Dataset records —
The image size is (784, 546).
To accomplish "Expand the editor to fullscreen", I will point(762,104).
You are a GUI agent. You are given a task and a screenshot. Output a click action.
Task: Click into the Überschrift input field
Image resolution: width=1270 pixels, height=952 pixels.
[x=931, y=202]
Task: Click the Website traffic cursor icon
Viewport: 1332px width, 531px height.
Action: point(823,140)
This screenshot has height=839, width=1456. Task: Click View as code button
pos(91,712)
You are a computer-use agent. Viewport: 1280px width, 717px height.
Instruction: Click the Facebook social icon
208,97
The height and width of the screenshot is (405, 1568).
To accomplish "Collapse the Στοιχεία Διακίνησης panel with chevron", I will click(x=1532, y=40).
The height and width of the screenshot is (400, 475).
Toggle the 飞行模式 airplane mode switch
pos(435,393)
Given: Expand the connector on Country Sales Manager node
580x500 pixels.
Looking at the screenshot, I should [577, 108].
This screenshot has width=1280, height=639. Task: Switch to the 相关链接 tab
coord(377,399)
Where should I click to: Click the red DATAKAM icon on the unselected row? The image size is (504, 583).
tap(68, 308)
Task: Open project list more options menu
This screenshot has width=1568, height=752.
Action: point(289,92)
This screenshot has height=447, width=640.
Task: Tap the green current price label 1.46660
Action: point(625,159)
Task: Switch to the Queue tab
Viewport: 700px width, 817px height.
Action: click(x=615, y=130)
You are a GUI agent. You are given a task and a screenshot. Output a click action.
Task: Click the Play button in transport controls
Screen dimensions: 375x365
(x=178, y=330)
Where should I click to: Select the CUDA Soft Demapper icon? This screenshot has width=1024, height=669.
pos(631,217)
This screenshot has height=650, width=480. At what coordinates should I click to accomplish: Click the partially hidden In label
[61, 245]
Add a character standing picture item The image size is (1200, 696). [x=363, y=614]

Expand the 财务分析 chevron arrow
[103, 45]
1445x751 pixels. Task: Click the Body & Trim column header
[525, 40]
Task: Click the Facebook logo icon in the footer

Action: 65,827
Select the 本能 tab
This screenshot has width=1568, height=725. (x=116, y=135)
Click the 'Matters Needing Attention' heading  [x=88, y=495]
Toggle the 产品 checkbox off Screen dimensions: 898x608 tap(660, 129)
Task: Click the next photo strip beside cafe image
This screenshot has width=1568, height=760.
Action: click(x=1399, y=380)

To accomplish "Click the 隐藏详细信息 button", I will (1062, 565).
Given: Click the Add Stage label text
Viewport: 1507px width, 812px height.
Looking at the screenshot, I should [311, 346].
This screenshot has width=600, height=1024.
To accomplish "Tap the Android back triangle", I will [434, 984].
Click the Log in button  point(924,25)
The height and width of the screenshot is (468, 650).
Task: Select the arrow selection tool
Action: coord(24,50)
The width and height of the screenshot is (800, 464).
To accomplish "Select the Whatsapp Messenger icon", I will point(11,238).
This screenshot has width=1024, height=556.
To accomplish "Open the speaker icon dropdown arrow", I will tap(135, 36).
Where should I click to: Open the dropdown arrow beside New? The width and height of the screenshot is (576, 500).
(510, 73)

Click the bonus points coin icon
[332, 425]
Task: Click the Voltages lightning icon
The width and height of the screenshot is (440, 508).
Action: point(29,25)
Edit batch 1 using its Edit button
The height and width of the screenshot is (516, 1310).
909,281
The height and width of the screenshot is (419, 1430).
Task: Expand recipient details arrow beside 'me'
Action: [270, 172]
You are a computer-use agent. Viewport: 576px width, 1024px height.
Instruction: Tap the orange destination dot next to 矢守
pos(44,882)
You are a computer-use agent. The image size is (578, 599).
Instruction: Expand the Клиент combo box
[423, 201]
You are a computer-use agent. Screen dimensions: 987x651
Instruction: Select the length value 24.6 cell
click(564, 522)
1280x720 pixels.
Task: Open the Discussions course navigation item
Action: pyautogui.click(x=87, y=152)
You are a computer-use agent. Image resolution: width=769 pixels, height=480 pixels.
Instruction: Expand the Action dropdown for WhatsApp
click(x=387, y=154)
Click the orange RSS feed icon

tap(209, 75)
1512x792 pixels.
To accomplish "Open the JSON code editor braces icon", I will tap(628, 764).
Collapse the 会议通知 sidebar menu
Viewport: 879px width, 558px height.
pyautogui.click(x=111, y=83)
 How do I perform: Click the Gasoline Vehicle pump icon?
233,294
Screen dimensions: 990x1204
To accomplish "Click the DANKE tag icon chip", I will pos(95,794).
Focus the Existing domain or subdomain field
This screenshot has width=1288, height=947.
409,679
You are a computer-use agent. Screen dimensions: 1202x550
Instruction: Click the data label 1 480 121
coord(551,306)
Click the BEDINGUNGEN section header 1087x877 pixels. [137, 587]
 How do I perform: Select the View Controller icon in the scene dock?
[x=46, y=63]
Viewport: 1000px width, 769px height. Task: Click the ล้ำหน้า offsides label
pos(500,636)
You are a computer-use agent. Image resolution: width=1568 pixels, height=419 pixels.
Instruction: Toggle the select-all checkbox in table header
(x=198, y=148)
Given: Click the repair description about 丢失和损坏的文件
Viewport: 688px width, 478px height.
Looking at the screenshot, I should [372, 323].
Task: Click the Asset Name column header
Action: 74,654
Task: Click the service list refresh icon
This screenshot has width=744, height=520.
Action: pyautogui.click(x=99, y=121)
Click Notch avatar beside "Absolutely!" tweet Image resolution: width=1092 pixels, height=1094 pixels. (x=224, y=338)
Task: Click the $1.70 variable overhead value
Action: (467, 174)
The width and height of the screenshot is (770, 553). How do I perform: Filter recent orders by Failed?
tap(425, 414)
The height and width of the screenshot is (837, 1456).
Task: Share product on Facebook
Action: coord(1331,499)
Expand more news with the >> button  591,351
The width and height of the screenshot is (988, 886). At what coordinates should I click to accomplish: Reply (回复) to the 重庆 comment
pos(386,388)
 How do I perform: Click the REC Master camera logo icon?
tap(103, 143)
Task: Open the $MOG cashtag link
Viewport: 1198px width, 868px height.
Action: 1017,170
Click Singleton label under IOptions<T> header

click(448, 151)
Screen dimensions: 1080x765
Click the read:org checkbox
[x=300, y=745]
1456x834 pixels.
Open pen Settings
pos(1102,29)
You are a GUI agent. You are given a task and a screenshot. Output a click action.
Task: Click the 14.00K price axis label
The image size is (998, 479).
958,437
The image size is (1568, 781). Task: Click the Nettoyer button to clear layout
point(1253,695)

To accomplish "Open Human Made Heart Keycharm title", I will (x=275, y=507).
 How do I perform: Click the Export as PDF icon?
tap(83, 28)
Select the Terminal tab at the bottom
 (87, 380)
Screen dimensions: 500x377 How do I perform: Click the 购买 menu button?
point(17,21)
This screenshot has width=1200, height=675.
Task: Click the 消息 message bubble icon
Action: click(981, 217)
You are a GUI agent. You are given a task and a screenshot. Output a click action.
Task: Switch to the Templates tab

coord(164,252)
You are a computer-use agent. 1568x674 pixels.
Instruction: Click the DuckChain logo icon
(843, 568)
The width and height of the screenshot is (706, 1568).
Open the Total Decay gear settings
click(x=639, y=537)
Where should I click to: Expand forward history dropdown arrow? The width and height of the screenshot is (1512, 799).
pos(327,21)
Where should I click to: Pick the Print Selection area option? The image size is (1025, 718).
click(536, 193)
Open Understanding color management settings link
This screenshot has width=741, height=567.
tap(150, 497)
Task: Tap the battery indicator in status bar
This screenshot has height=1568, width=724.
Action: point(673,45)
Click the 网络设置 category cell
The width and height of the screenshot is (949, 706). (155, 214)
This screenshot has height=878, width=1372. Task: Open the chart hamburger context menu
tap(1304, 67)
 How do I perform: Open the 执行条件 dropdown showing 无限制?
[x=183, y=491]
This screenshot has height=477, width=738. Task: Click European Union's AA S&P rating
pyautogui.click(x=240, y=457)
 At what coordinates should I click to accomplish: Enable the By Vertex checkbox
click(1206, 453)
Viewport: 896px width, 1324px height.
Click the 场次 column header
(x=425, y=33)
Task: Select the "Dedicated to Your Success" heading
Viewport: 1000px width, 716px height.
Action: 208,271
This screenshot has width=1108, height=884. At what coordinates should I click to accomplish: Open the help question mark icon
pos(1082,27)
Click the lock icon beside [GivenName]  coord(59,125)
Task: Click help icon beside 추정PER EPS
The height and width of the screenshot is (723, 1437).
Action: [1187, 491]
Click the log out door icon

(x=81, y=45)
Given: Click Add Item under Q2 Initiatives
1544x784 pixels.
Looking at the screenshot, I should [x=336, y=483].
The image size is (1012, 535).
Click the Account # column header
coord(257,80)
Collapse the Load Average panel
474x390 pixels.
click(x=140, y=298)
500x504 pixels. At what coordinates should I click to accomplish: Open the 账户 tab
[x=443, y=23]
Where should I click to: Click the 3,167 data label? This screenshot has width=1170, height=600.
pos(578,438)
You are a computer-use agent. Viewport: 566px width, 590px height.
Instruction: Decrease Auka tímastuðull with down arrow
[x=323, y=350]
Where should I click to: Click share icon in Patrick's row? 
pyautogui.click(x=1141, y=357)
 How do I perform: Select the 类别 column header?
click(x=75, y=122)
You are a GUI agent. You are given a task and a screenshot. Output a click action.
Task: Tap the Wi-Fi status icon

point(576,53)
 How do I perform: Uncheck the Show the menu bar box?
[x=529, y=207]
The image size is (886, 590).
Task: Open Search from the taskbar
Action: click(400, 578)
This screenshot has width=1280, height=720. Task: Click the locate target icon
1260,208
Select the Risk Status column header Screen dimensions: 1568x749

Exercise details — Work out how many lines of the records contain the word "list". Give that number and nothing more.

Answer below — 2